Debe restablecerse el volumen intravascular con solución salina al 0,9% hasta 2 L IV; las transfusiones de sangre se usan si este volumen de salino es inadecuado.

Se intenta lograr la hemostasia mediante masaje uterino bimanual y una infusión IV de oxitocina. Una infusión de oxitocina diluida (10 o 20 [hasta 80] unidades/1.000 mL de líquido IV) a una velocidad de entre 125 y 200 mL/h inmediatamente después del alumbramiento de la placenta. El fármaco se continúa hasta que el útero tenga una consistencia firme; luego, se disminuye o se interrumpe. La oxitocina no debe administrarse en bolo porque puede producir hipotensión grave.

Además, el útero se explora en busca de laceraciones y tejidos placentarios retenidos. El cuello uterino y la vagina también deben examinarse; las laceraciones se reparan. A veces, una sonda vesical ayuda a reducir la atonía uterina.

Si el sangrado excesivo continúa durante la infusión de oxitocina, debe intentarse con 15-metil prostaglandina F, 250 mcg IM cada 15 a 90 min hasta 8 dosis, o con metilergonovina, 0,2 mg IM cada 2 a 4 h (que puede continuar con 0,2 mg por vía oral 3 o 4 veces por día durante 1 semana); durante la cesárea, estos agentes pueden inyectarse directamente en el miometrio. También se pueden inyectar 10 unidades de oxitocina directamente en el miometrio. Si la oxitocina no está disponible, se puede administrar carbetocina estable al calor IM. Las prostaglandinas deben evitarse en mujeres con asma; la metilergonovina debe evitarse en mujeres con hipertensión. A veces el misoprostol, 800 a 1.000 mcg por vía rectal, puede usarse para aumentar el tono uterino.

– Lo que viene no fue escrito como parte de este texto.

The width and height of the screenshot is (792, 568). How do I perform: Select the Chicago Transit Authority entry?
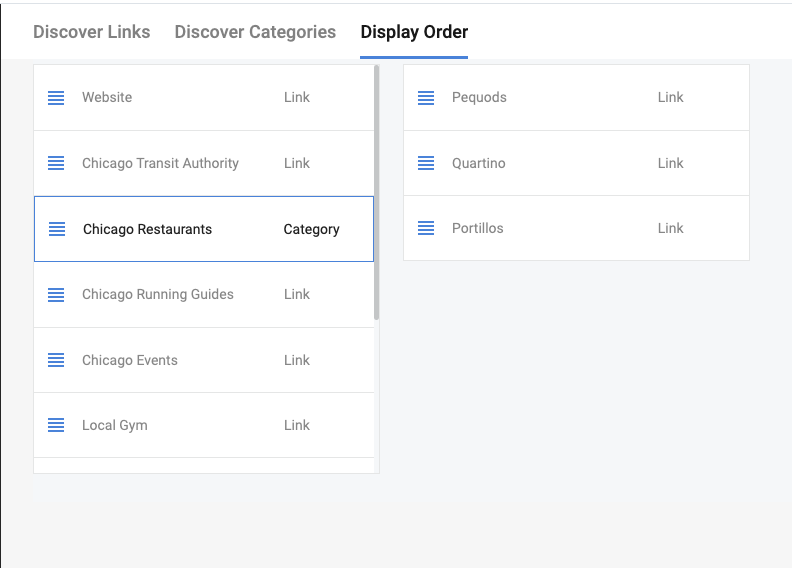coord(160,163)
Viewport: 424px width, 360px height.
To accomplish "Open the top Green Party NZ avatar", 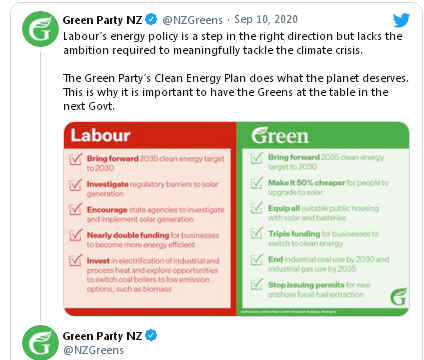I will click(x=40, y=29).
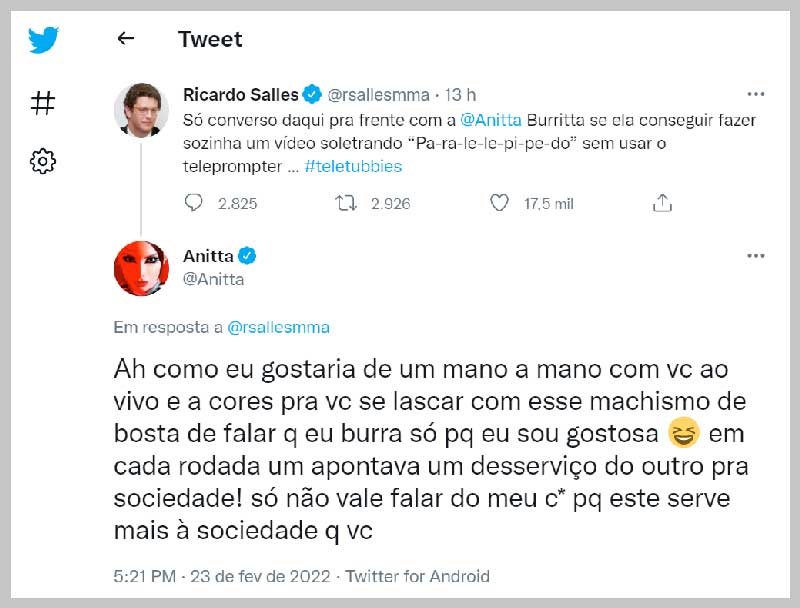Open the Ricardo Salles display name
The width and height of the screenshot is (800, 608).
click(x=241, y=95)
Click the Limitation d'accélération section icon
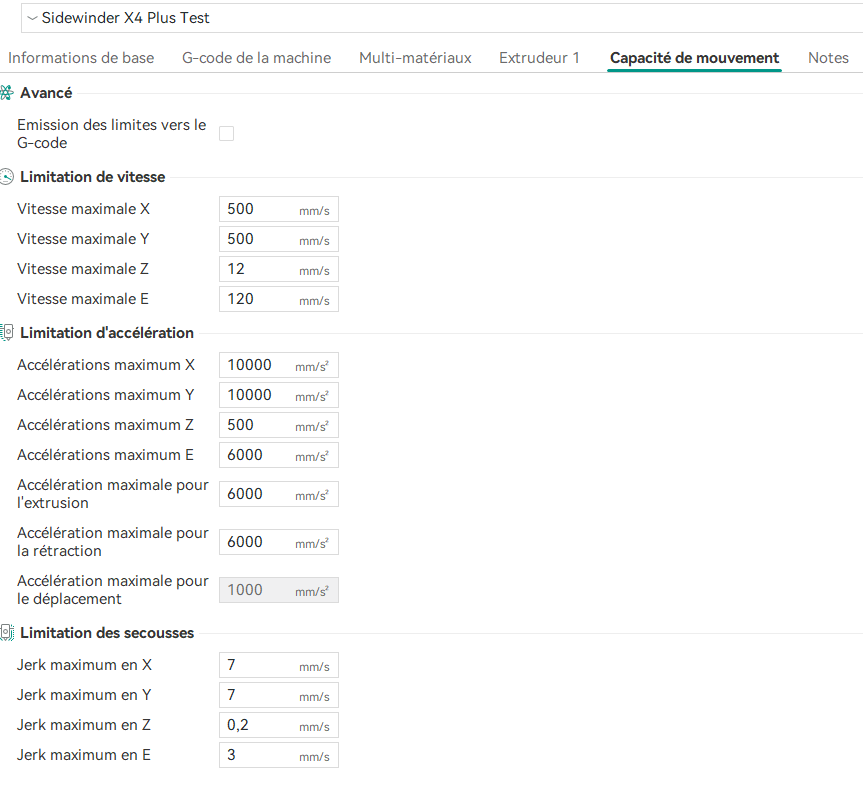The height and width of the screenshot is (797, 863). pos(7,332)
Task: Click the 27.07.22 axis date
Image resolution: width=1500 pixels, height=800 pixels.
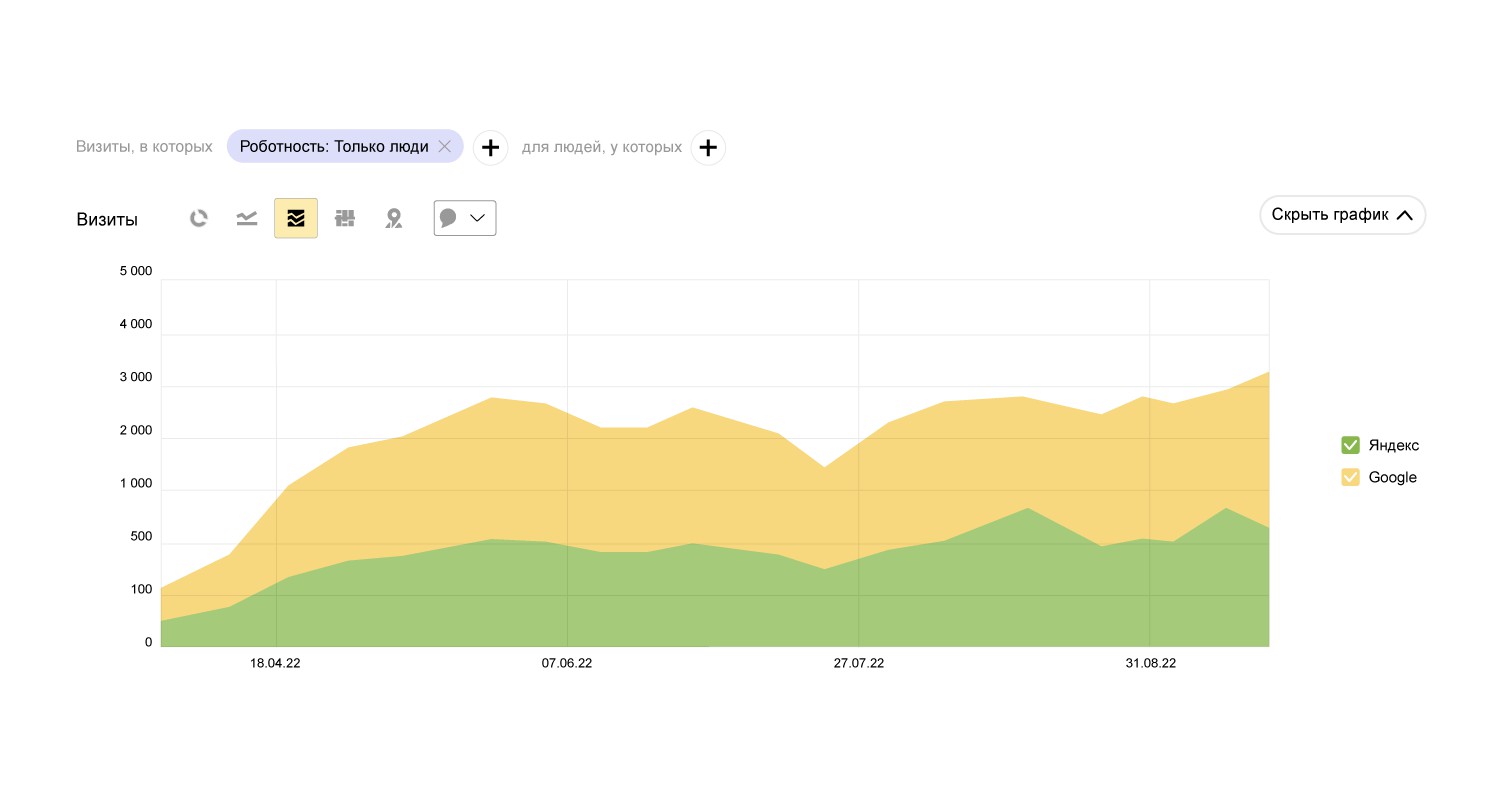Action: [x=858, y=663]
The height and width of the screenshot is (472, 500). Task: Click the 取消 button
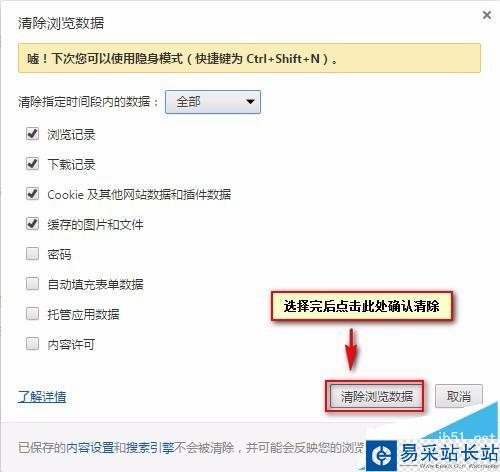459,396
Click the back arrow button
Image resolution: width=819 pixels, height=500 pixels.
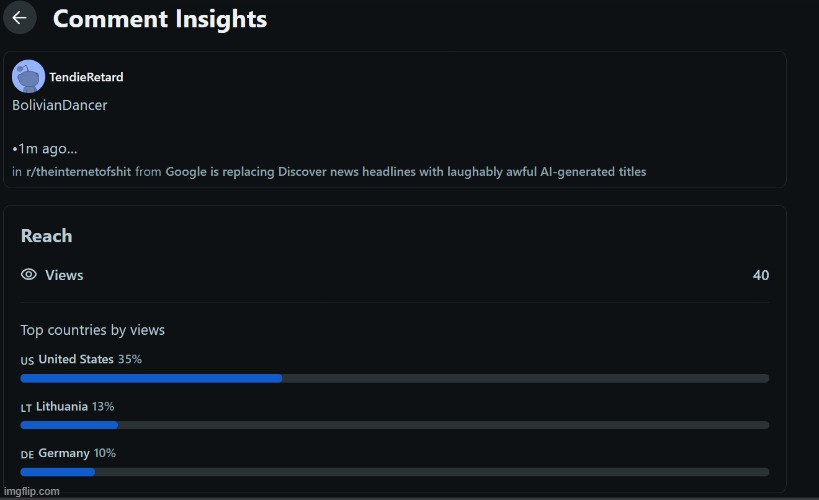click(19, 18)
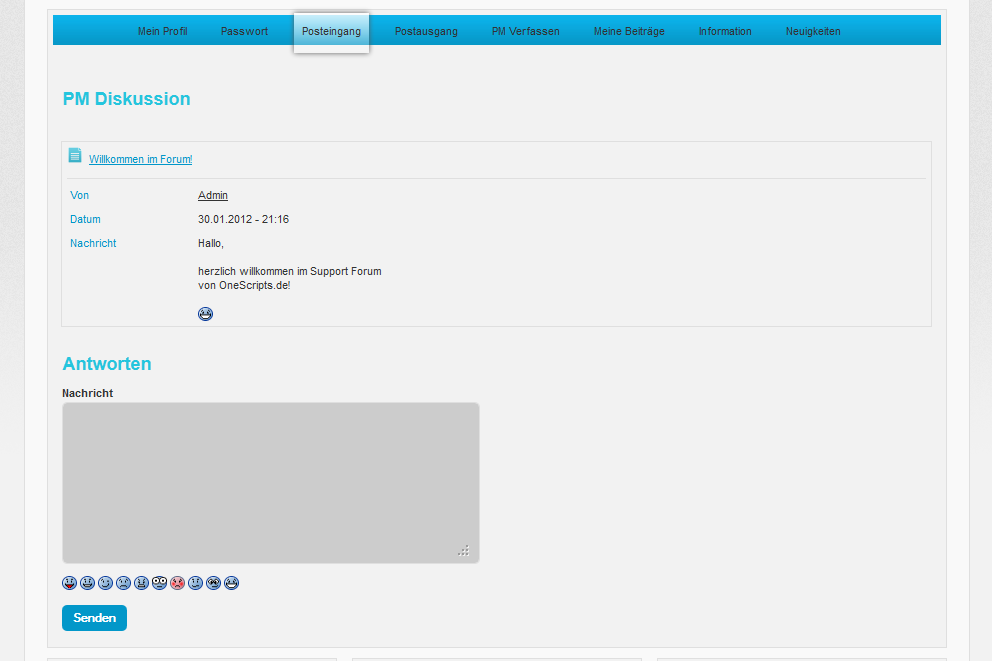Open the PM Verfassen tab
Viewport: 992px width, 661px height.
(525, 31)
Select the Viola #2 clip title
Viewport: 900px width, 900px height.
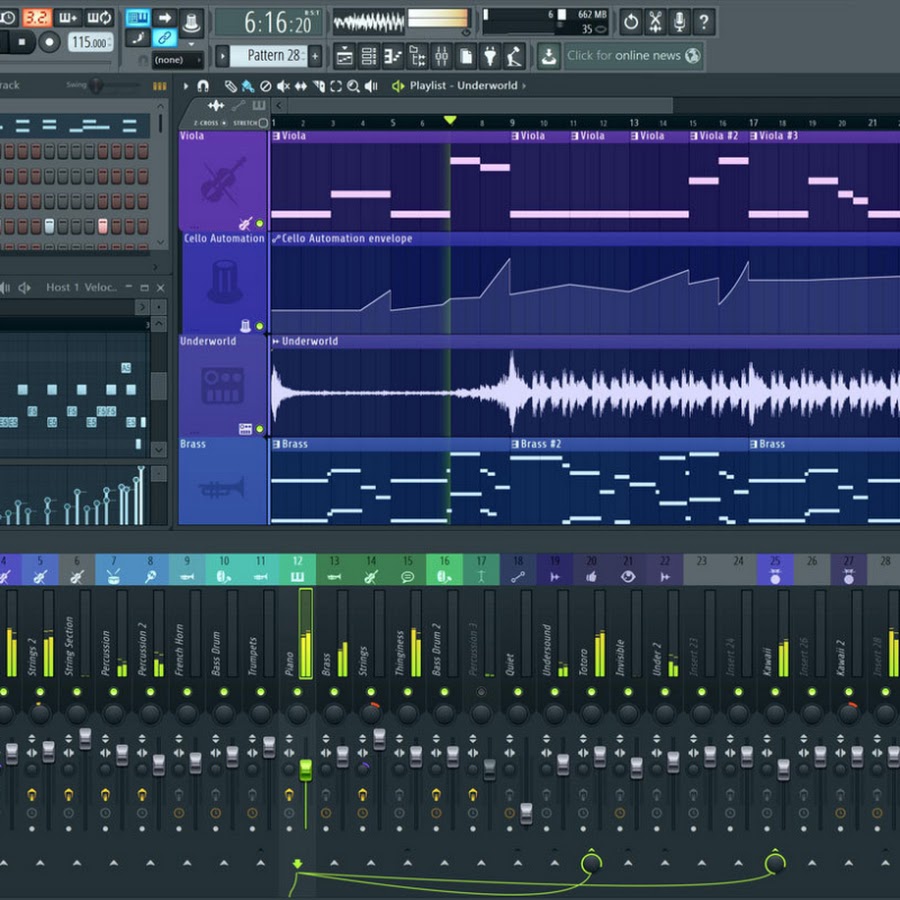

El empaquetamiento uterino o la colocación de un balón de Bakri a veces pueden proporcionar un taponamiento. Este balón de silicona puede contener hasta 500 mL y soportar presiones internas y externas de hasta 300 mmHg. Si no se logra la hemostasia, pueden requerirse la colocación quirúrgica de un punto de B-Lynch (un punto usado para comprimir el segmento inferior uterino con múltiples tomas), la ligadura de la arteria hipogástrica o una histerectomía. La rotura uterina requiere reparación quirúrgica.

Si es necesario, se transfunden productos de sangre según el grado de pérdida de sangre y la persencia de signos clínicos de shock. Se puede considerar la transfusión masiva de concentrado de eritrocitos, plasma fresco congelado y plaquetas en una proporción de 1:1:1 después de consultar con expertos hematólogos y con el banco de sangre; sin embargo, este enfoque aún no se considera el protocolo estándar (1).

Referencia del tratamiento

Prevención

Los factores predisponentes (p. ej., miomas uterinos, polihidramnios, embarazo multifetal, trastornos hemorragíparos maternos, antecedentes de hemorragia puerperal o posparto) se identifican antes del parto y, cuando es posible, deben corregirse.

Si la mujer tiene un tipo de sangre inusual, debe conseguirse ese tipo en forma anticipada. Siempre es aconsejable un parto cuidadoso y no apresurado con mínima intervención.

Después de la separación placentaria, 10 unidades IM de oxitocina o infusiones diluidas de oxitocina (10 o 20 unidades en 1.000 mL en solución a 125 o 200 mL/h por 1 o 2 h) en general aseguran la contracción uterina y reducen la pérdida de sangre.

Una vez extraída la placenta, se examina concienzudamente para ver que esté completa; si está incompleta, el útero se explora manualmente y los fragmentos retenidos se extraen. Rara vez se requiere un legrado.

La contracción uterina y la cantidad de sangrado vaginal deben observarse durante 1 h después de la finalización del tercer estadio del trabajo de parto.

Conceptos clave

  • Antes del parto, evaluar el riesgo de hemorragia postparto, incluyendo la identificación de factores de riesgo prenatales (p. ej., trastornos de la coagulación, embarazo multifetal, polihidramnios, un feto anormalmente grande, gran multiparidad).

  • Reponer el volumen intravascular, reparar laceraciones genitales, y quitar los tejidos placentarios retenidos.

  • Masajear el útero y usar uterotónicos (p. ej., oxitocina, prostaglandinas, metilergonovina) si es necesario.

  • Si la hemorragia persiste, considerar el taponamiento uterino, los procedimientos quirúrgicos, y la transfusión de hemoderivados.

  • Para las mujeres en situación de riesgo, manejar el parto lentamente y sin intervenciones innecesarias.